I watched the Oscar-winning documentary The Cove this evening.

The Cove follows an elite team of activists, filmmakers and freedivers as they embark on a covert mission to penetrate a remote and hidden cove in Taiji, Japan, shining a light on a dark and deadly secret. Utilizing state-of-the-art techniques, including hidden microphones and cameras in fake rocks, the team uncovers how this small seaside village serves as a horrifying microcosm of massive ecological crimes happening worldwide. The result is a provocative mix of investigative journalism, eco-adventure and arresting imagery, adding up to an unforgettable story that has inspired audiences worldwide to action.

The film makes you marvel, makes you cry, makes you angry, makes you frightened — not for the dolphins — for us. We are indeed a soulless species.

If you haven’t seen the film, you should. It’s good enough to win an Oscar and it’s important.

If you have seen it, what are we going to do about this tragedy?

Precious

The DVD of Precious came out Tuesday and I received it from Netflix yesterday. We watched it this evening and I have just one question?

Why did they even bother to nominate those other four actresses for best supporting actress?

Mo’Nique was extraordinary in a difficult role. I’m shaking my head as I type just thinking about it.

Gabourey Sidibe gave a stunning performance as well in the title role. I have seen three of the five best actress performances now. I thought Meryl Streep was wonderful, but would have voted for Sanda Bullock before tonight. Now I’m not so sure.

If you haven’t already seen Precious, find the time.

Even more impressive than Meryl Streep

Randy Newman has 18 Oscar nominations.

And just one win (for “If I Didn’t Have You”).

(Streep is two for 16.)

Perhaps even better line from Pierce

“Yes, Avatar was a great technological achievement.

“So was Teflon.”

Charles Pierce

Best line about the Oscars show, so far (II)

“[I]t wasn’t until I listened to Jeff Bridges’s acceptance speech that I realized how precisely autobiographical The Big Lebowski really was.”

Charles Pierce

Film buff

Yesterday I saw my sixth of the ten films nominated for the Best Picture Oscar — District 9. Seeing it didn’t change any of my predictions. I’m off to see Avatar later this morning — in 3D of course. I’ve already predicted it will win.

Yesterday, in addition to District 9, I also watched The Hangover, Raising Arizona and The Milagro Beanfield War.

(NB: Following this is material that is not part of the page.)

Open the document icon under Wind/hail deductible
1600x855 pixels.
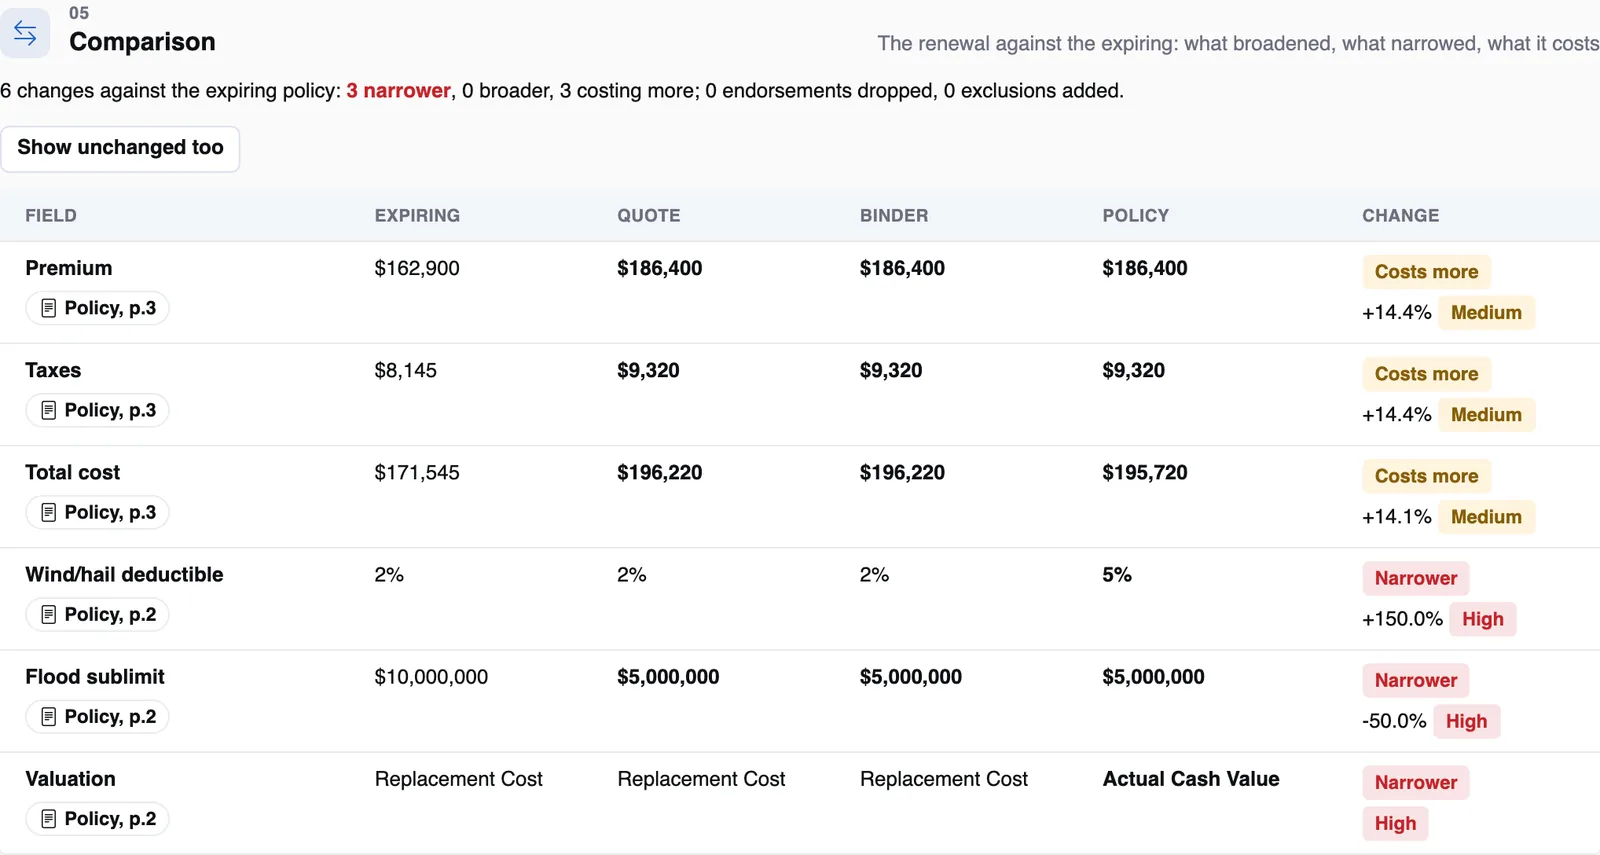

I’m not entirely certain that getting an HDTV with a wireless internet connection (Netflix!) was a good thing.

Tom Hanks on winning and losing on Oscar night

Watch his facial expressions.

Movies

In anticipation of Sunday’s Oscar presentations, Jill has now seen all ten films nominated for Best Picture.

I’m a slacker, only five, though I expect to see at least two more before Sunday night. I have seen a couple of the other films with nominations — Crazy Heart, Julie & Julia and Star Trek.

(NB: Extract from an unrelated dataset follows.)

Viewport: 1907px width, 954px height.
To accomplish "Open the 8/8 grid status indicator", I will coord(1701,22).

The 10 Best Picture nominees:

Avatar
The Blind Side
District 9
An Education
The Hurt Locker
Inglourious Basterds
Precious: Based on the Novel ‘Push’ by Sapphire
A Serious Man
Up
Up in the Air

Want to predict the Oscars?

There’s an app for that.

Crazy Heart

Donna and I saw Crazy Heart last evening. Jeff Bridges will certainly clutch the best actor Oscar two weeks from tonight. He was excellent as the down-and-out country singer “Bad” Blake. (And does his own singing.) Maggie Gyllenhaal was quite good too, as the reporter who falls for him. She’s been nominated for the supporting actress Oscar.

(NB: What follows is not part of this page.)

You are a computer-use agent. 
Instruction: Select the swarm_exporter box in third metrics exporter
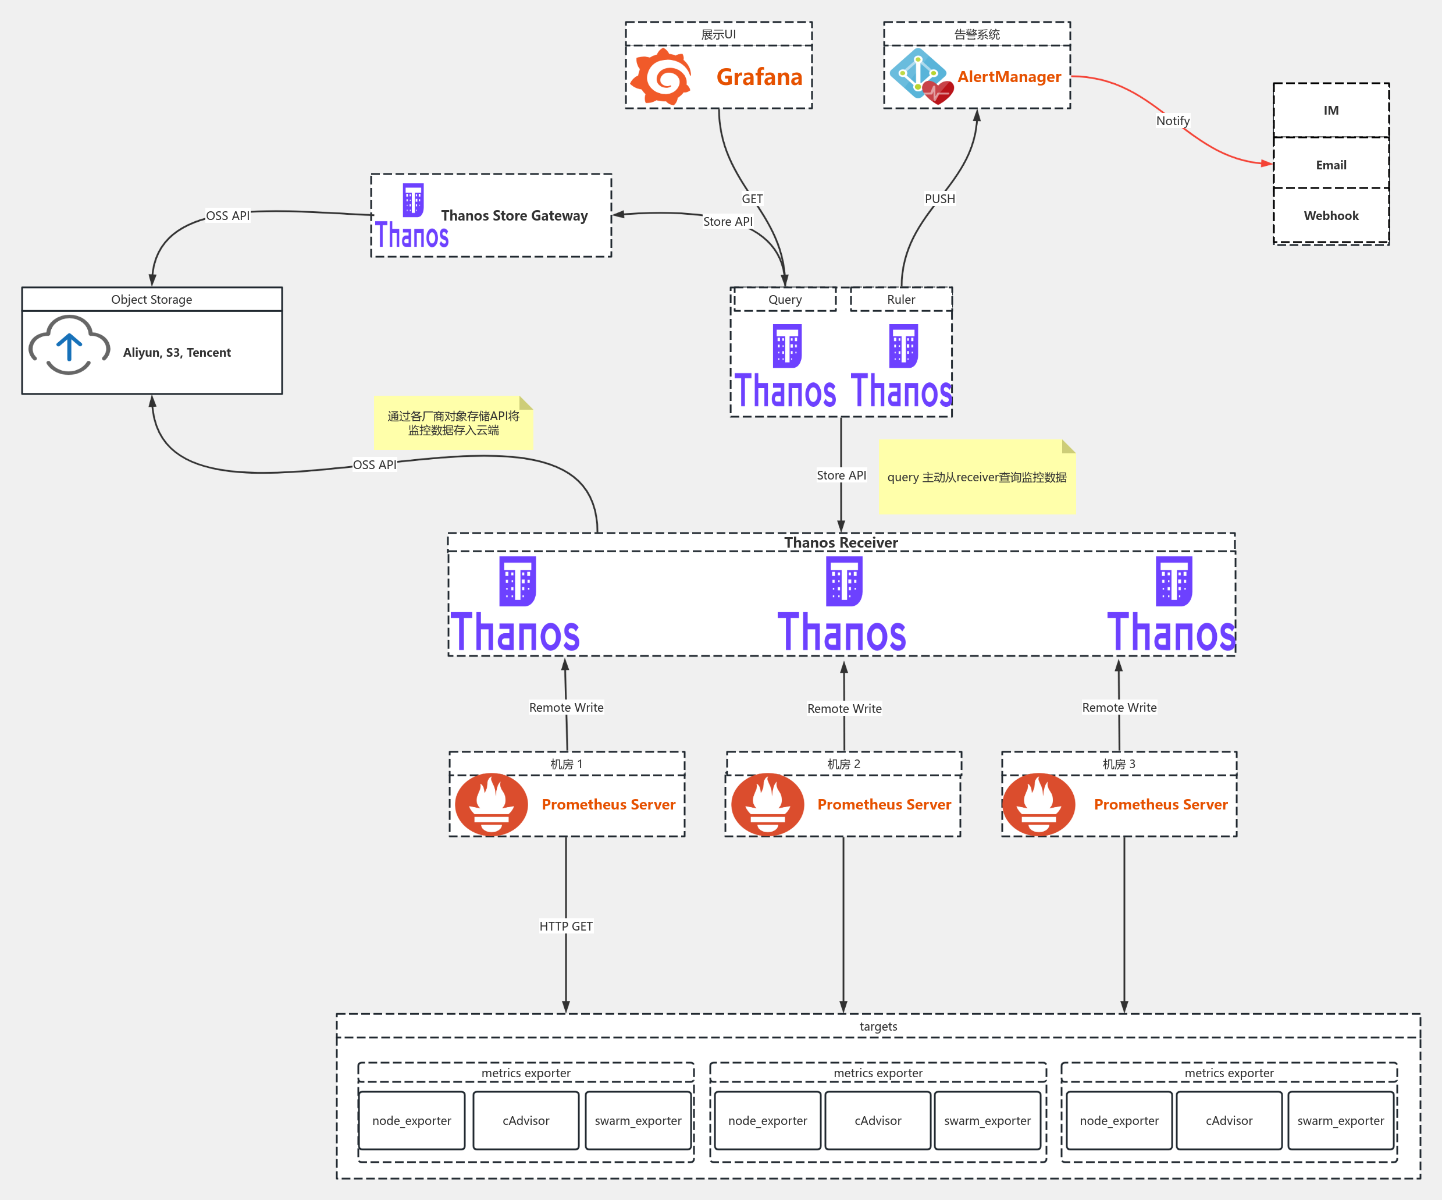(x=1341, y=1120)
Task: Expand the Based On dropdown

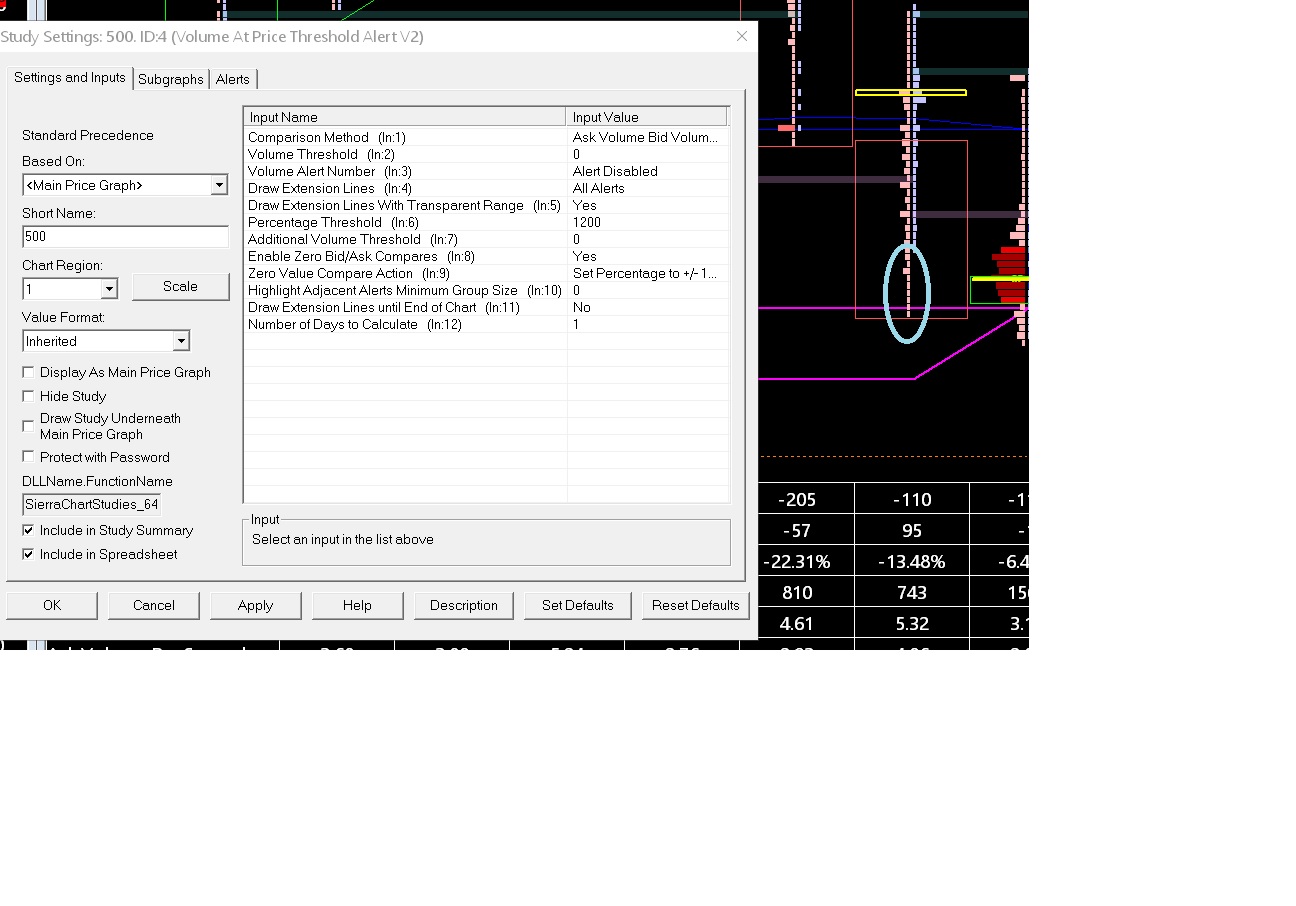Action: coord(219,185)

The acting carries the movie, which itself is a fairly trite redemption story. Perhaps I’m especially jaded because I saw The Wrestler a few nights ago, and Tender Mercies again just last month, but the outline of Crazy Heart is predictable. I never can see what these lovely 30-something women see in the ugly, 50-something drunks. At least Mac Sledge has stayed sober — Robert Duvall (who won an Oscar for that performance) appears in this movie to help Bad change his ways. Colin Farrell is the rising country music star.

But it’s all about Bridges and that alone makes it worth seeing. Well, that and the music which made even this clutz want to get up and try a two-step.

And the New Mexico scenery. The film was shot around Albuquerque and Santa Fe. Even a supposed casino in Phoenix is really the Journal Pavilion in Albuquerque. The road from Phoenix to Santa Fe crisscrosses Albuquerque’s West Mesa forever. And the mall bar in Houston — it’s really a restaurant in downtown Albuquerque. It was like watching people we knew.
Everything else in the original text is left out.